There is one notable diet intervention trial which succeeded in producing marked improvement in outcome, for both cardiac and cancer mortality. This is the Lyon Diet Heart Study. The final analysis is available in full text here. The sub analysis for cancer protection is available here.
What did the Lyon group do? Well this is a little bit difficult to find out as the early publications are in the Lancet and are not available on line. But, from the subsequent rhetoric, I think we can assume the usual things about increasing fruit and vegetables, skipping fat, especially the dreaded saturated fat, and putting the maximum amount of fiber down the loo were all applied.
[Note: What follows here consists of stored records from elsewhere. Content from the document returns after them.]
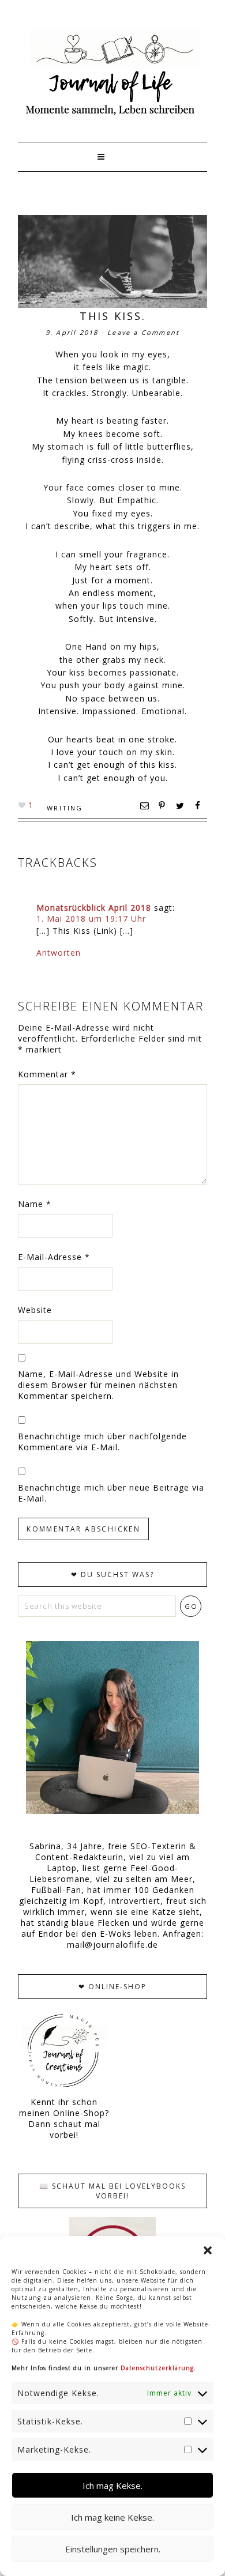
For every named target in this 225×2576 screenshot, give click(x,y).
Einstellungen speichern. (112, 2549)
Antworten (58, 952)
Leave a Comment (143, 332)
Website (35, 1309)
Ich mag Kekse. (112, 2485)
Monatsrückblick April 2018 (93, 907)
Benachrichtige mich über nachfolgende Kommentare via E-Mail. (102, 1442)
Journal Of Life (112, 72)
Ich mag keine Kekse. (112, 2517)
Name (34, 1203)
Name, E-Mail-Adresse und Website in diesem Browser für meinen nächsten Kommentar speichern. (98, 1384)
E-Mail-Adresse (54, 1256)
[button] (207, 2250)
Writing (64, 808)
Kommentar (47, 1074)
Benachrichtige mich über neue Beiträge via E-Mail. (111, 1493)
All well and good, except most of these were done far more effectively by the WHEL study, which failed miserably.
When you look at the macronutrient ratios given in table 3 it's clear that there was a 3% replacement of calories from fat with those from carbohydrate. Not a huge change, but on the basis of the Finland study it was probably significantly deleterious. Vitamin intake? In table 4 of the cancer sub analysis paper you can see that there was minimal difference in daily intake of vitamins E and C between groups.
On the face of it there are remarkably few differences between the two groups, especially when you look at the much larger and completely ineffective changes produced by the WHEL study in nutrient intakes.
So what is so special about the Mediterranean diet in Lyon that is not present in the Mediterranean diet in San Diego?
Surely everyone (in France anyway) knows that there is a centuries long tradition of avoiding all butter and cream in an arc between Perpignan and Nice, and for 50 miles inland. Absolutement mon amis, people there have always, at least since Roman times, eaten an experimental gloop produced by Astra-Calve, a subsidiary of Unilever. Made of partially hydrogenated canola oil. Hopefully that's the low erucic acid version of rapeseed oil. The trans fats listed in table here don't look too traditional but, what the heck, it was free and people ate it, in the study anyway.
As it says in the trial design their Mediterranean/intervention diet included:
"no butter and cream, which were to be replaced with an experimental canola oil–based margarine (Astra-Calve, Paris, France) rich in oleic and alpha-linolenic acids. The oils recommended for salad and food preparation were canola and olive oils exclusively."
The exact composition of this gloop is unclear, except that it had a rather high omega 3 to omega 6 ratio. Skipping back to table 3 from the final analysis paper we can also see that dumping all corn oil and sunflower oil (not allowed for cooking or salad dressing) reduces your omega six intake, while the gloop increases your omega three intake, giving a ratio of 1:4. That's a pretty good ratio. The "prudent diet" diet group trundled along with a ratio, pleasing to any poverty stricken cardiologist who needs more business, of 1:16. Awful.
The message I get from the Lyon study is that an absolute omega three fatty acid deficiency is probably rather bad for you and that correcting the ratio of omega three to omega 6 is probably very good for you.
Want to get hold of Astra-Calve's gloop to correct your fatty acid balance?
Forget it. There are better ways.
PS The Lyon study final report begins with this sentence:
"Recent dietary trials in secondary prevention of coronary heart disease (CHD) reported impressive reduction of the recurrence rate by a range of 30% to 70%."
It cites three references for this statement.
First is the DART study. This found that reducing total fat while increasing PUFA (probably omega 6 back in the 1980s) was useless. No surprise there. Increased cereal fiber was slightly worse, this produced a small but non significant increase in the risk of being dead at the two year mark. But two or three fish meals a week, without all that fruit 'n' fiber rigmarole, was very useful. A drop of 29% in two year total mortality. Good, though hardly world shattering
Second reference is to Singh. Read more about this particular paper from Singh here in the BMJ and you will see why the WHEL trial did so badly!
Third reference is self citation.
I don't see a huge amount of support for that first statement.